Even Kant was influenced by this perspective and in his Critique of Pure Reason explicitly stressed the receptivity of the senses as opposed to the constructive action of the understanding, and credited the senses with the capability of providing the “intuitions” which (though still remaining ‘internal’ to the knowing subject as pure “appearances” or “phenomena”) offer the indispensable ground for knowledge, because the a priori transcendental conditions for “thinking”—imposed on the phenomena by the structure of the intellectual categories—have only the function of securing to knowledge the indispensable characteristic of universality and neces­sity.

This is why Kant could declare himself at the same time “empirical realist” and “transcendental idealist”: due to their receptivity the senses—though remaining unable to attain the “things in themselves”—could preserve at least a ‘limited’ independence of the content of knowledge from the knowing activity of the subject.

This ingenuous solution, however, opens at least two questions: (i) does receptivity eliminate the risk of subjective bias in knowledge? And (ii) is the specific constitution of the knowing subject an insurmountable obstacle to our cognition of reality? The answer to the first question is negative: the idea that sense perceptions ‘come from' the external world and are ‘received’ by the subject in its own particular way is rather spontaneous for common sense and was defended by various philosophers since antiquity; in medieval Scholastics was even expressed as a general principle: quidquid recipitur ad modum recipientis recipitur (“whatever is received is received in the way of the recipient”). Many philosophers took this fact as the cornerstone of subjectivism: the same food tastes pleasant to a person and unpleasant to another one, or even to the same person when she is healthy and when she is sick, so that flavor is not an intrinsic property of the food, but depends on the receptive subject. The same can be repeated for numberless properties we attribute to reality and for several other kinds of judgments.

Starting with Protagoras and going on during the whole history of Western philosophy this way of thinking supported what we can call an “anti-realist” position in epistemology, which was taken even by thinkers who accepted the idea of the receptivity of the subject not only at the level of sensations, but in cognition in general.

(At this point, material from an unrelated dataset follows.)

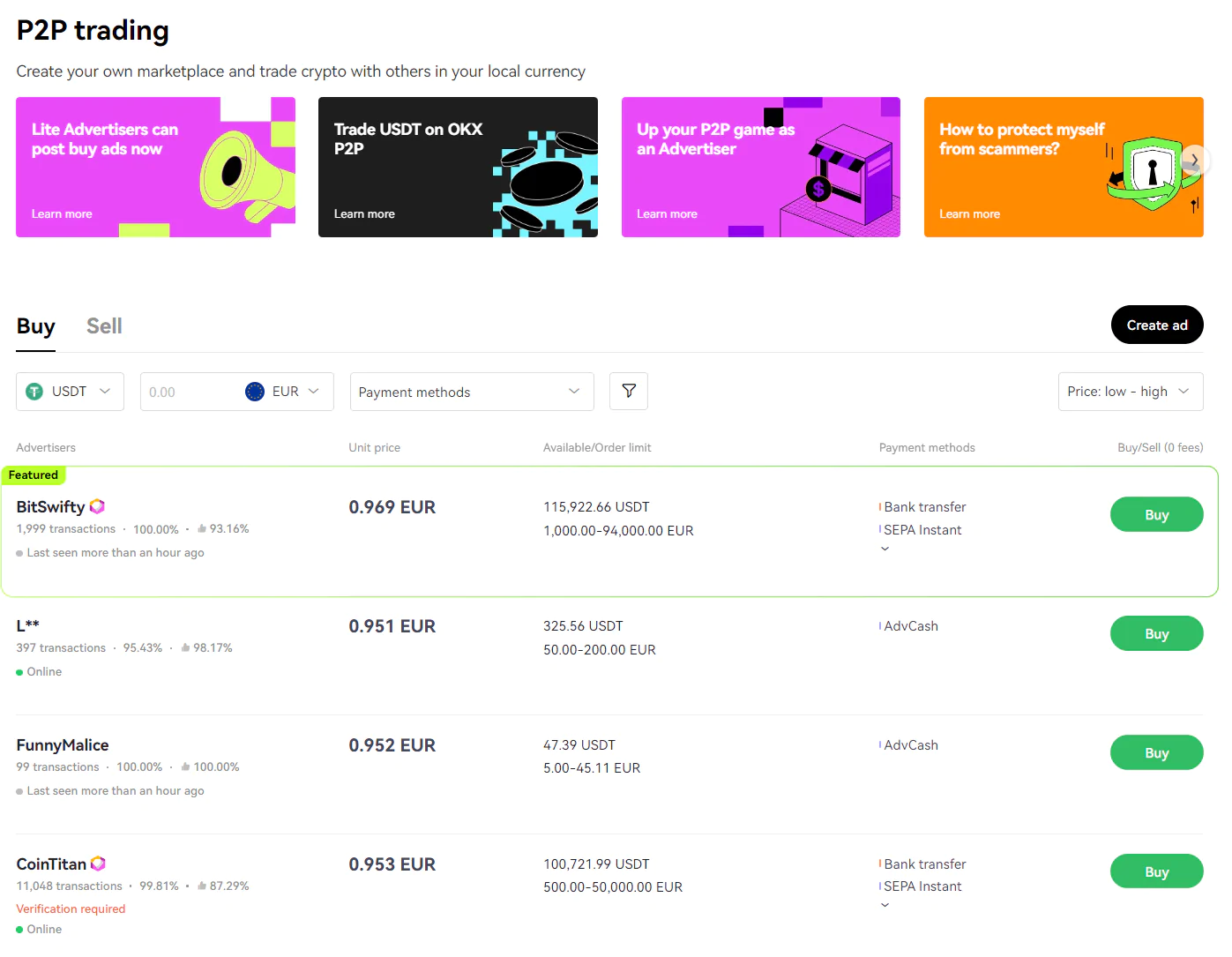Click the Create ad button
The image size is (1232, 957).
[1157, 325]
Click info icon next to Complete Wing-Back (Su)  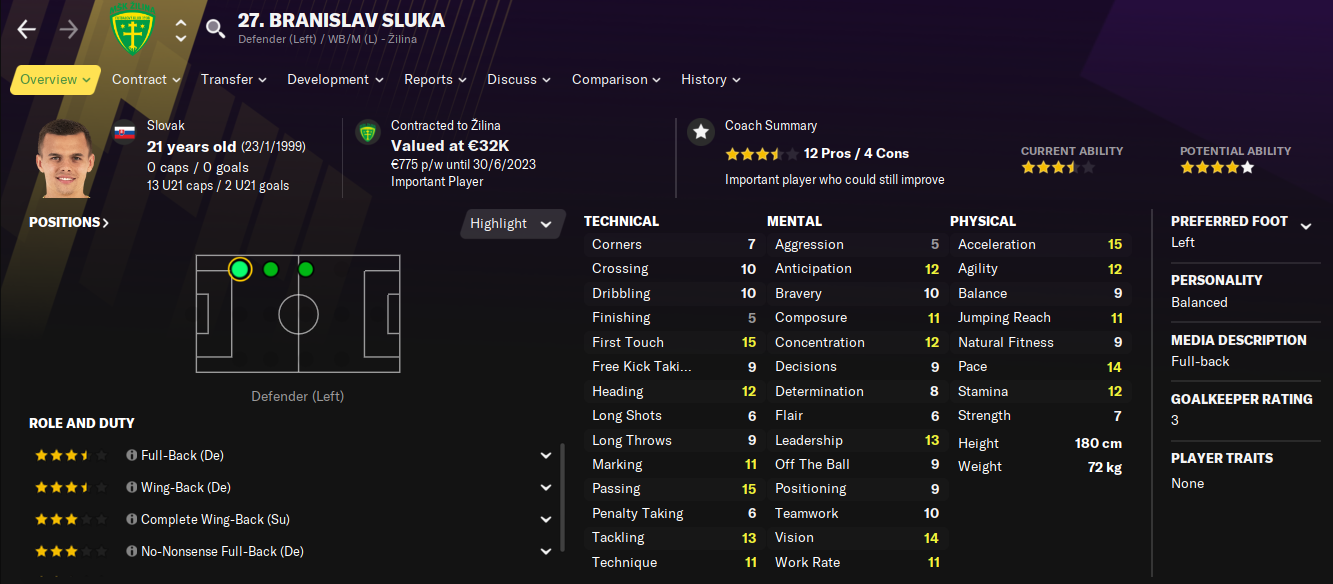(131, 519)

On the other hand, one can admit the obvious fact that the constitution of the different sense organs is a necessary condition for knowing certain features of reality: one needs eyes for seeing colors, and ears for hearing sounds. However, one cannot see sounds or hear colors, and this means that every particular sense organ can reveal only certain specific properties of reality. Or, symmetrically, this means that certain properties of reality can be detected only by specific sense organs. This is a “realist” position in epistemology fully compatible with the receptivity of cognition (one could say that the different cognitive capabilities ‘detect’ or ‘give access’ to different aspects of reality). Moreover, it is also possible to maintain that not the receptivity, but the active and constructive parts of cognition are those that offer the ground for saving the universality and necessity of knowledge, thus being the best defense against subjectivism and skepticism. This is notoriously the core of Kant’s “Copernican revolution” in which, instead of assuming that “all our knowledge must conform to objects” it is claimed that “objects must conform to our knowledge”. The reason why this move does not amount to subjectivism is that— according to Kant—the contribution of understanding to knowledge does not consist in representations but in functions that organize sense representations and, moreover, are not capabilities of the individual minds, but universal features of reason, being conditions for thinking as such.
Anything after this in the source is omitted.